I'm a novice I want to ask why I can't find out the limit of input.

8 Replies
Posted 1 month ago

Please post code, not images.

Notice the ( ) are colored red to indicate a syntax error. In the WL arguments to functions are enclosed in [ ], not ( ).

Thank you very much.

I also want to ask why the calculation is so slow?

Does this software need to be connected to the cloud?

Posted 1 month ago

Slow compared to what?

Some integrals are easy to compute, some are not, and some do not have an analytic solution. Some limits are easy to compute, some are not.

OK, thank you.

Why does the calculation result just repeat the title, but not come to a specific result?

enter image description here

\(\*UnderscriptBox[\(\[Limit]\), \(n \[Rule] \[Infinity]\)]\)\!\(
\*SubsuperscriptBox[\(\[Integral]\), \(0\), \(n\)]\(
\*FractionBox[
SqrtBox[\(
\*SuperscriptBox[\(n\), \(2\)] - 
\*SuperscriptBox[\(x\), \(2\)]\)], \(2 + 
\*SuperscriptBox[\(x\), \(-x\)]\)] \[DifferentialD]x\)\)/n^2

This type integral can't be found a symbolic solution - closed-form solution.

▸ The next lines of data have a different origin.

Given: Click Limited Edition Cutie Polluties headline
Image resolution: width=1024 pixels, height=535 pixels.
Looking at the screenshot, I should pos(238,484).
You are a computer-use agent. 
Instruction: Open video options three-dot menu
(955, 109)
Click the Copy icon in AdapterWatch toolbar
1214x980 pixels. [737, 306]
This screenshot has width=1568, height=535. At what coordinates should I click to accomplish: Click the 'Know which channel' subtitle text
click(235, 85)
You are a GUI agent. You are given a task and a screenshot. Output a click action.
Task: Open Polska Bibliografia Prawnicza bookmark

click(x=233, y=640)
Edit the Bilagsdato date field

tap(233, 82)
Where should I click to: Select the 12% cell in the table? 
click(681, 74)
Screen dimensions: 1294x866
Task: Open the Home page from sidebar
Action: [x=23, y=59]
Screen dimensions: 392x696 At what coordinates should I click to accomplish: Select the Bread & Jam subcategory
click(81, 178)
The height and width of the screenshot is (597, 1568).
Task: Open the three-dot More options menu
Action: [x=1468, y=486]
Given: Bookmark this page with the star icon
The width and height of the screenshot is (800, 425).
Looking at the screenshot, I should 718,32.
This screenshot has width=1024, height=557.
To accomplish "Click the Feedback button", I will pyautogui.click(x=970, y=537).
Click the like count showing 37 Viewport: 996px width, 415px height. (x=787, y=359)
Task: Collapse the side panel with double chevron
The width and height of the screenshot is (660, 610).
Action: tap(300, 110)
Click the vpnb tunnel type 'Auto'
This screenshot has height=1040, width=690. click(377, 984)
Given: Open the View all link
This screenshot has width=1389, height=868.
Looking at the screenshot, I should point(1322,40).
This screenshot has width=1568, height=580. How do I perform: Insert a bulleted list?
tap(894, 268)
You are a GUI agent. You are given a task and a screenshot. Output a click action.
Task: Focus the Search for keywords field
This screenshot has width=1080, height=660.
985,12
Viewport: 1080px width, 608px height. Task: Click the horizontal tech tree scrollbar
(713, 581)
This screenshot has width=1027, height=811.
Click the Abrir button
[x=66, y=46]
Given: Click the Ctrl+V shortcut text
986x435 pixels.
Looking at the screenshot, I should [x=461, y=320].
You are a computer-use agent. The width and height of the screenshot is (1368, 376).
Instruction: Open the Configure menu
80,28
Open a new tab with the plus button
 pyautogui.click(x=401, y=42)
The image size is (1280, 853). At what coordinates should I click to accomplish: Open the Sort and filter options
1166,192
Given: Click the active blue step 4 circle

With numerics is easy:

  f[n_?NumericQ] := 
   NIntegrate[Sqrt[n^2 - x^2]/(2 + x^(-x)), {x, 0, n}]; Table[
   f[n]/n^2 /. n -> 10^k, {k, 1, 6}]

 (*{0.359439, 0.389349, 0.392364, 0.392699, 0.392699, 0.392699}*)

Looks like limit have a value: 0.392699...

EDITED:

We can use:

 AsymptoticLessEqual[x^-x, 1/(x^2 + 1), x -> \[Infinity]]
 (*True*)

then:

 Limit[Integrate[
   Sqrt[n^2 - x^2]/(2 + (1/(x^2 + 1))) // Factor, {x, 0, n}, 
   Assumptions -> {n > 0}]/n^2, n -> Infinity]
(*\[Pi]/8*)

 \[Pi]/8 // N
 (*0.392699*)

Thank you, friends.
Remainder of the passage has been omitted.